Moss vive no mesmo apartamento em East Village desde que chegou em 1993. Tem a renda controlada .- “de outra forma já não estaria a viver aqui”, afirma, referindo-se à cidade e não apenas ao bairro onde se sente um alienado. “Sinto muita alienação, e sinto-me roubado, como se tivesse encontrado o meu sítio e ele tivesse sido tirado de mim. Tenho falado com muita gente que sente o mesmo. São 11 anos a ouvir testemunhos, a ver sair pessoas que não querem sair. Não é sustentável”. A envolvência foi mudando. As frentes de loja mudaram, as pessoas mudaram. Havia mais operários, mais artistas. Mais gays, lésbicas, mais escritores, poetas. Era uma vizinhança mais boémia. Agora está a tornar-se um lugar de jovens ricos do mainstream e isso não é muito interessante.”
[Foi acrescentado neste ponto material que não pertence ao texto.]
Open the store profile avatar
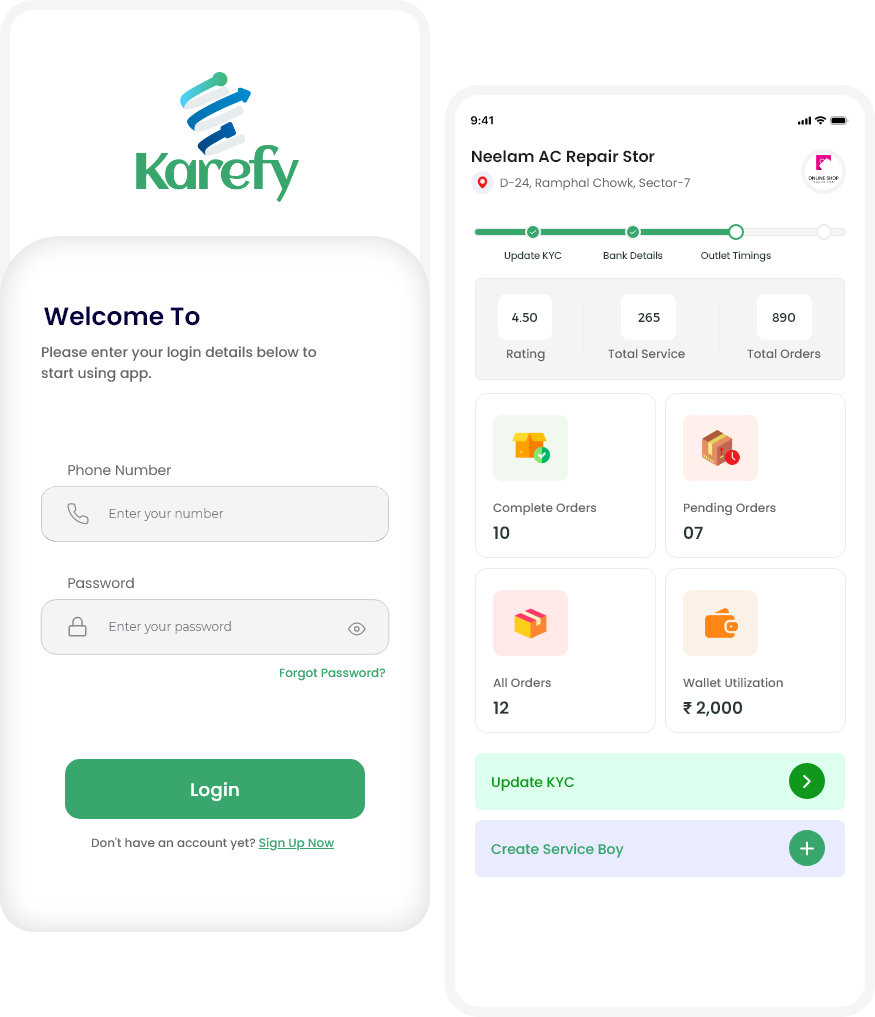Screen dimensions: 875x1017 [x=823, y=171]
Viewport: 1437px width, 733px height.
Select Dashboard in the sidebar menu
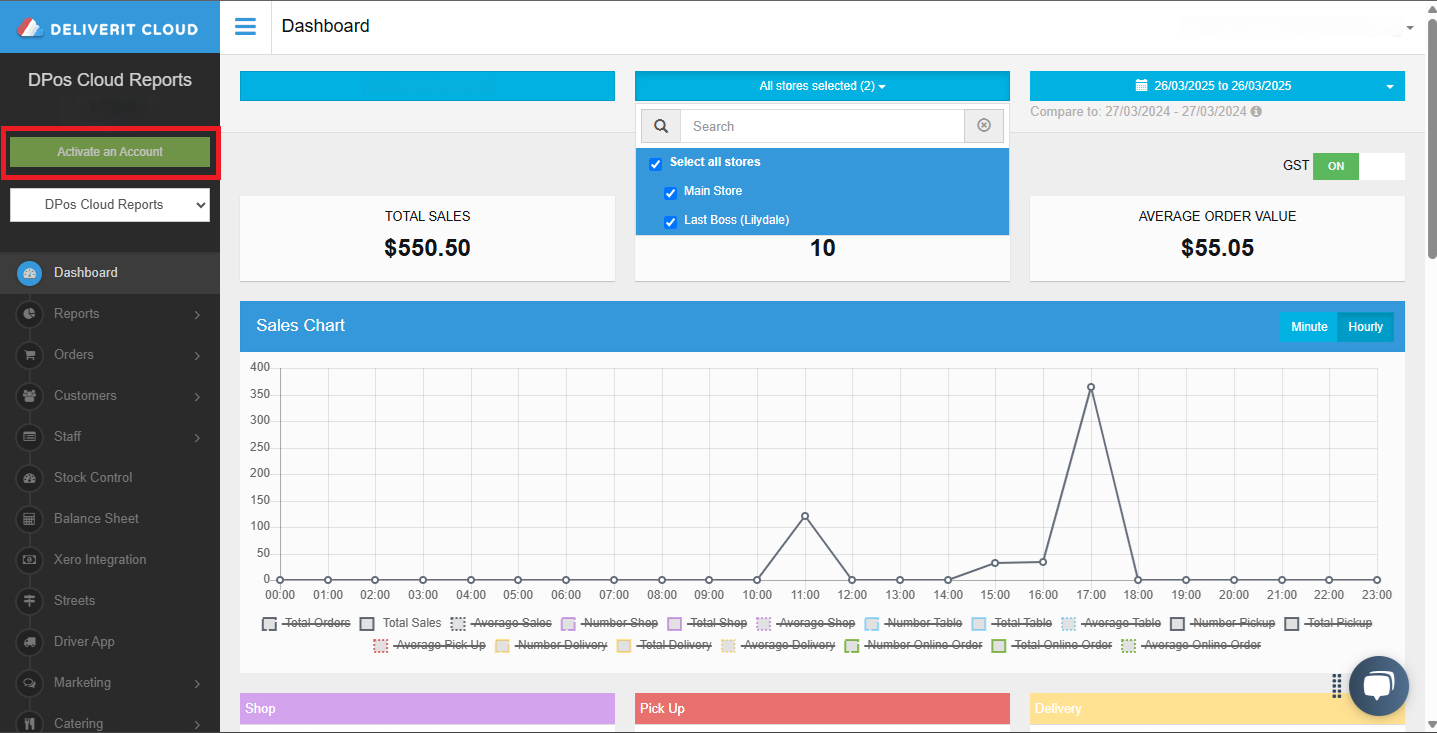29,272
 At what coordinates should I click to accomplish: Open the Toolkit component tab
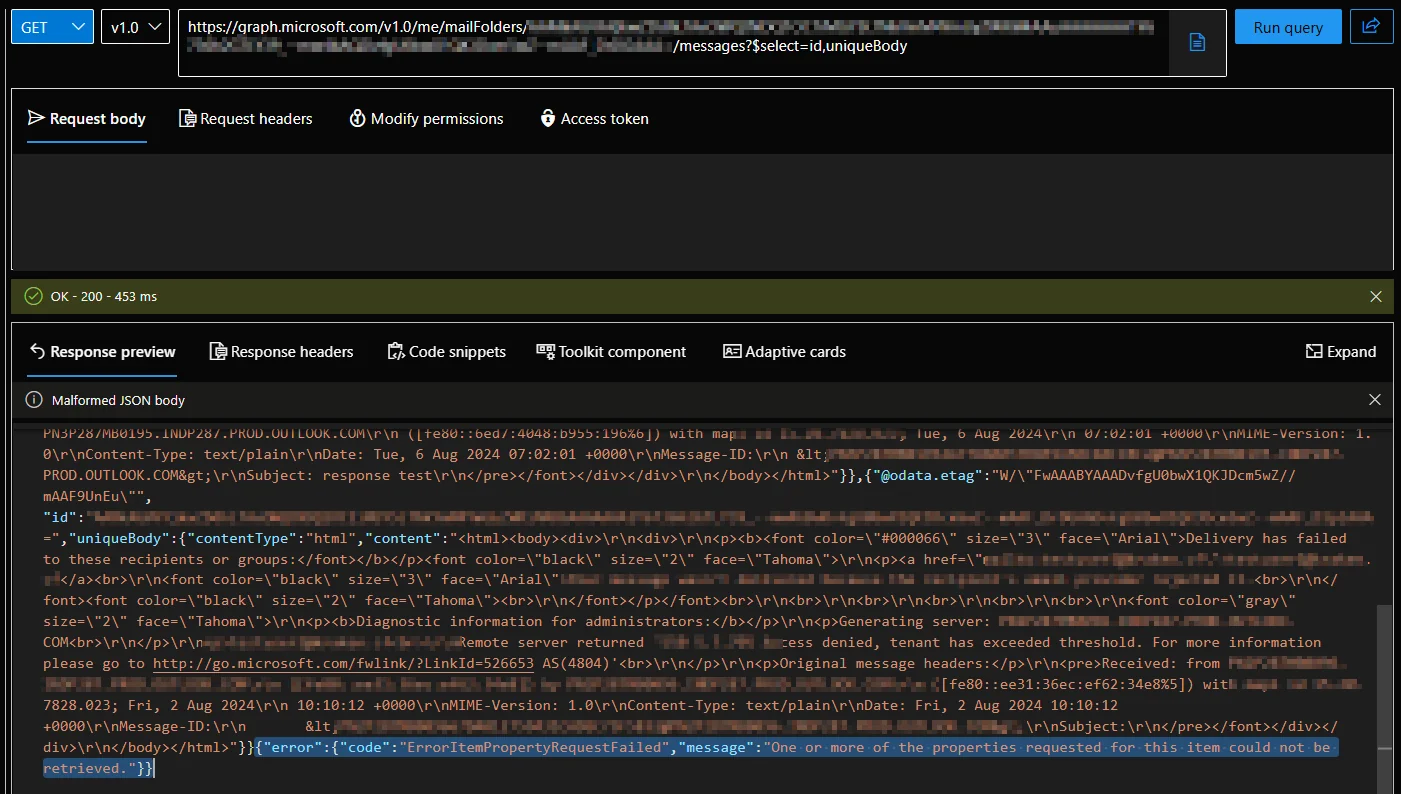(x=611, y=352)
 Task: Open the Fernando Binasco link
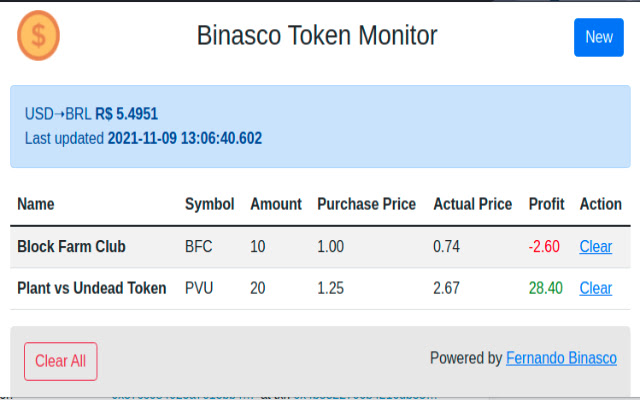(x=561, y=358)
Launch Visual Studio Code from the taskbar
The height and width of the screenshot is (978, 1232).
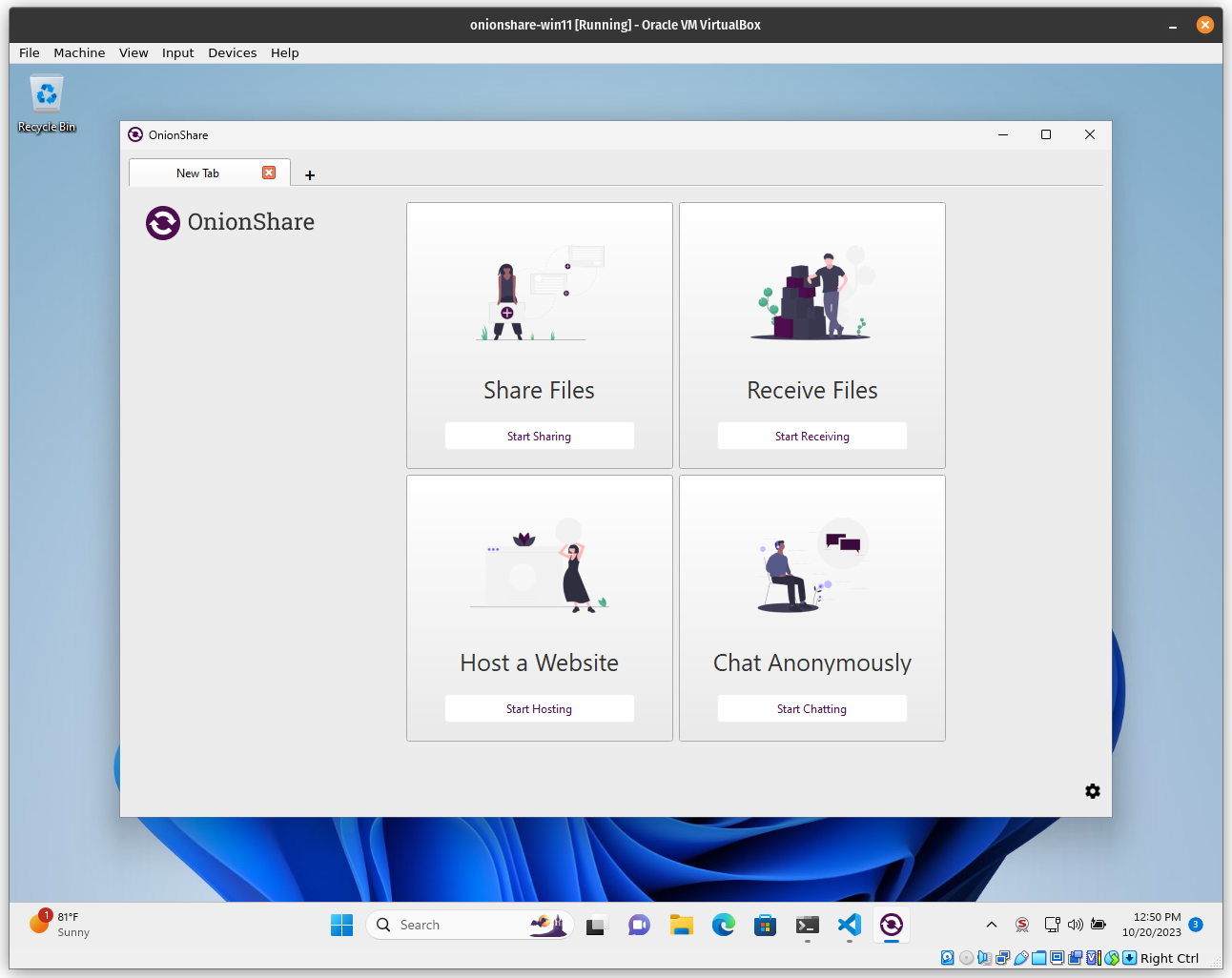coord(849,925)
A conversar Moss é sempre mais calmo do que no livro. É no livro que sublinha que Nova Iorque está a ser destruída pelo seu sucesso. E que as cidades precisam de ser rebeldes, espaços de agitação e arte. E têm de acomodar a falha, ser humanas. “É preciso ser-se capaz de sobreviver na cidade correndo riscos; riscos criativos, por exemplo, riscos profissionais, sexuais. No passado podíamos ter um pequeno biscate e em paralelo desenvolver projectos criativos; podíamos ser despedidos e arranjar novo emprego, porque as rendas eram mais baixas. Se se perdesse um apartamento conseguia-se arranjar outro. Agora é terrível.”
Mesmo assim fica. Porquê? “Muita gente pensa que esta mudança é natural e que tem a ver com o mercado, que nada pode ser feio. Mas a mudança é muito construída e se a mudança é construída podemos desconstruí-la. Isso pode ser feito através de legislação de controlo de rendas. Isso pode resolver o problema dos negócios. Pode haver impostos, por exemplo, sobre estas frentes de loja fechadas há muito tempo…” Em Vanishing New York aponta outras razões para ficar, enquanto puder. “Fico para ouvir músicos de jazz nos parques e para navegar nas bancas de livros usados nas ruas. Fico para um copo num bar sossegado iluminado pela luz de Outono e para ver sessões duplas de filmes a preto e branco no Film Forum. Fico pelos egg creams. Pelos cantores de ópera amadores a praticarem com as janelas abertas de modo a que os possamos ouvir. Palas avós chinesas a dançar junto ao East River, abandando leques vermelhos. Pela música dos lojistas a abrir as portadas. Fico pelo espectáculo inesperado e pela oportunidade do encontro. E também por aquelas gaivotas a voar para terra em dias de chuva lembrando-nos de que Manhattan é uma ilha, um lugar que ao mesmo tempo separa e liga. Acima de tudo, fico porque preciso de Nova Iorque. Não conseguiria viver noutro lugar. Por isso agarro-me ao que se mantém. Perdemos bastante, mas há muita coisa que sobra e pela qual devemos lutar. E enquanto ficar, lutarei.”